The year was 1996 and video games had become a staple in many households. At that time, one of the more popular consoles on the market was (and still is) PlayStation. Capcom, a video game development company, decided to make a survival horror game where uninfected people had to fight against zombies and monsters after the pharmaceutical company, Umbrella Corporation, created a deadly virus and released it. The game, known as Biohazard in Japan, was renamed for release in America. Thus, Resident Evil was born.
The game became so popular that it had six more versions released, both a live-action and an anime television shows, several animated movies, and six live-action films. The feature films star Milla Jovovich (The Fifth Element) as Alice and were released between 2002 and 2016. While Alice does not appear in the video game, some of the other characters do including Jill Valentine (Sienna Guillory; Love Actually), Carlos Olivera (Oded Fehr; The Mummy), and Claire Redfield (Ali Larter; Legally Blonde). This winter, just in time for your holiday gift-giving, Screen Gems, a Sony Pictures Company, is releasing all six films on 4K, in one complete set.
In the first film, Alice wakes up with amnesia in an unfamiliar mansion and is taken by a group of commandos. Meanwhile, below Racoon City is Umbrella Corporation's experiments housed in an underground facility called the Hive. One of their experiments, the T-Virus, is stolen and is unleashed to infect everyone in the Hive.
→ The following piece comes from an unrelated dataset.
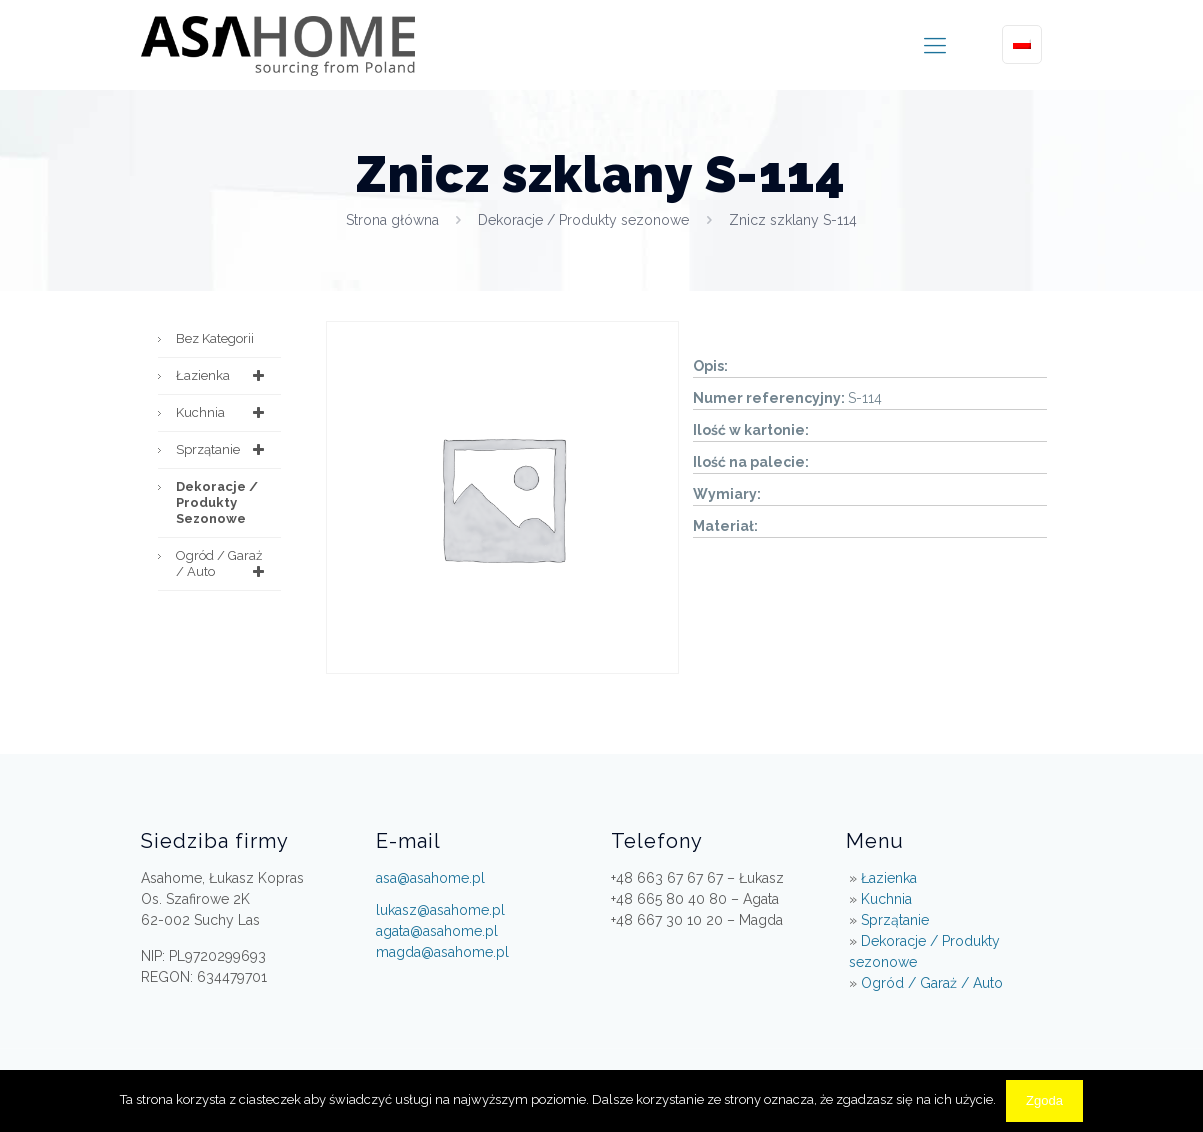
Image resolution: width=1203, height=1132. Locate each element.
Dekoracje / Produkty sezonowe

The system's artificial intelligence, The Red Queen, then seals the Hive. As Alice and a team of commandos infiltrate the Hive, they are killed off one by one either by the zombies (the former Hive employees) or by the Red Queen.
The second film, Resident Evil: Apocalypse, sees the zombies escaping from the Hive while Raccoon City is under evacuation. By the third installment of the saga, "The Alice Project" is in trials revealing Alice is being cloned and tested. The rest of the films follow the same basic guidelines of trying to stop Umbrella Corporation and kill the Zombies, while ultimately looking for a "cure".
Even though the video games tend to be fan favorites, the films haven't fared quite as well. While the first two films most closely resemble the games, despite creating a new main character named Alice, the other films have little in common with the games. This seemed to have upset the die-hard fans, even with the addition of a beautiful actress like Jovovich kicking butt and taking names.
For the most part, these films shine with the video upgrade to HDR-10 with 2160p resolution. Ironically, the one that shows the most noise is the most recent, Resident Evil: The Final Chapter. Otherwise, the series shows a vast improvement from the Blu-ray versions. The Dolby Atmos audio is consistent across the series with booming explosions and ricocheting gunshots echoing over all the surround speakers.
Each Blu-ray has the previously released extras and the set as a whole only offers about half a dozen new extras besides theatrical trailers. Resident Evil: Apocalypse also features the regular and extended cuts of the film.
It is interesting to note that the most liked films of the series are the first and the last ones with the middle four garnering various degrees of criticism. While that may seem like a compliment to the former two movies, none of them are overly good and generally have been panned by critics across the board. The action sequences are well done but the plots and scripts, as well as some of the acting, are nothing to be praised.
Jovovich is strong as the intense and serious Alice and she is matched by some of the other recurring actors throughout the series. However, some decent casting and strong action sequences are not enough to make a movie (or in this case, a series of movies) worthwhile. Resident Evil and Jovovich fans will definitely be buying this attractive box set but the layperson might just pass it by.